:: Document extract

Propagating, evanescent, and localized states in carbon nanotube–graphene junctions

We study the electronic structure of the junctions between a single graphene layer and carbon nanotubes, using a tight-binding model and the continuum theory based on Dirac fermion fields. The latter provides a unified description of different lattice structures with curvature, which is always localized at six heptagonal carbon rings around each junction. When these are evenly spaced, we find that it is possible to curve the planar lattice into armchair $\left(6n,6n\right)$ as well as zigzag $\left(6n,0\right)$ nanotubes. We show that the junctions fall into two different classes, regarding the low-energy electronic behavior. One of them, constituted by the junctions made of the armchair nanotubes and the zigzag $\left(6n,0\right)$ geometries when $n$ is a multiple of 3, is characterized by the presence of two quasibound states at the Fermi level, which are absent for the rest of the zigzag nanotubes. These states, localized at the junction, are shown to arise from the effective gauge flux induced by the heptagonal carbon rings, which has a direct reflection in the local density of states around the junction. Furthermore, we also analyze the band structure of the arrays of junctions, finding out that they can also be classified into two different groups according to the low-energy behavior. In this regard, the arrays made of armchair and $\left(6n,0\right)$ nanotubes with $n$ equal to a multiple of 3 are characterized by the presence of a series of flat bands, whose number grows with the length of the nanotubes. We show that such flat bands have their origin in the formation of states confined to the nanotubes, with little overlap in the region between the junctions. This is explained in the continuum theory from the possibility of forming standing waves in the mentioned nanotube geometries, as a superposition of modes with opposite momenta and the same quantum numbers under the $C_{6v}$ symmetry of the junction.

::::
:: Data block

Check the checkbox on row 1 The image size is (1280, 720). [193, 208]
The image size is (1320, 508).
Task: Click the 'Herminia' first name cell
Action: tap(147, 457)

::::

Given task A: According to the abstract on nanotube–graphene junctions, where is the curvature of the lattice always localized?
Given task B: List every kind of state named in the title of the abstract on nanotube–graphene junctions.
Given task C: Carry on writing the abstract on nanotube–graphene junctions, starting right after its final sentence.
The lines above are separate material, unrelated to the abstract on nanotube–graphene junctions.

Task output A: At six heptagonal carbon rings around each junction.

Task output B: Propagating, evanescent, and localized.

Task output C:
Figure 1

(Color online) (a) Sketch of carbon nanotube attached to a graphene plane. The building blocks of the structure are triangles which include many carbon atoms. The orientation of the bonds of the honeycomb lattice in the basic triangle may give rise to (b) armchair or (c) zigzag nanotubes. The threefold coordination of the carbon atoms induces the existence of six heptagonal rings, schematically shown in blue at the corners of the hexagonal prism contacting the plane in (a).

Figure 2

(Color online) Sequence of local densities of states for a circular ring of atoms at the end of a (54,0) nanotube close to the junction, for the different sectors corresponding to eigenvalue $q$ under $\pi /3$ rotation equal to (a) 1, (b) $e^{\pm i\pi /3}$, (c) $e^{\pm 2i\pi /3}$, and (d) $-1$. Energy is measured in units of the transfer integral $t$.

Figure 3

(Color online) Similar sequence as in Fig. 2 for a (48,0) nanotube close to the junction, for (a) $q=1$, (b) $e^{\pm i\pi /3}$, (c) $e^{\pm 2i\pi /3}$, and (d) $-1$.

Figure 4

(Color online) Similar sequence as in Fig. 2 for a (12,12) nanotube close to the junction, for (a) $q=1$, (b) $e^{\pm i\pi /3}$, (c) $e^{\pm 2i\pi /3}$, and (d) $-1$.

Figure 5

(Color online) Sequence of local densities of states for a ring of atoms at the end of the nanotube close to the junction, for the different geometries (a) (54,0), (b) (18,0), (c) (48,0), and (d) (12,12). Energy is measured in units of the transfer integral $t$.

Figure 6

(Color online) Density of states at the bulk of the nanotube (blue, hexagons), and at the graphene plane (red, diamonds), obtained using the numerical method discussed in the text.

Figure 7

(Color online) Density of states at a graphene plane attached to a nanotube. The radius of the nanotube is $N_0=100$. The density of states is shown at position $n=10$ from the junction (red, diamonds), and $n=100$ (blue, hexagons).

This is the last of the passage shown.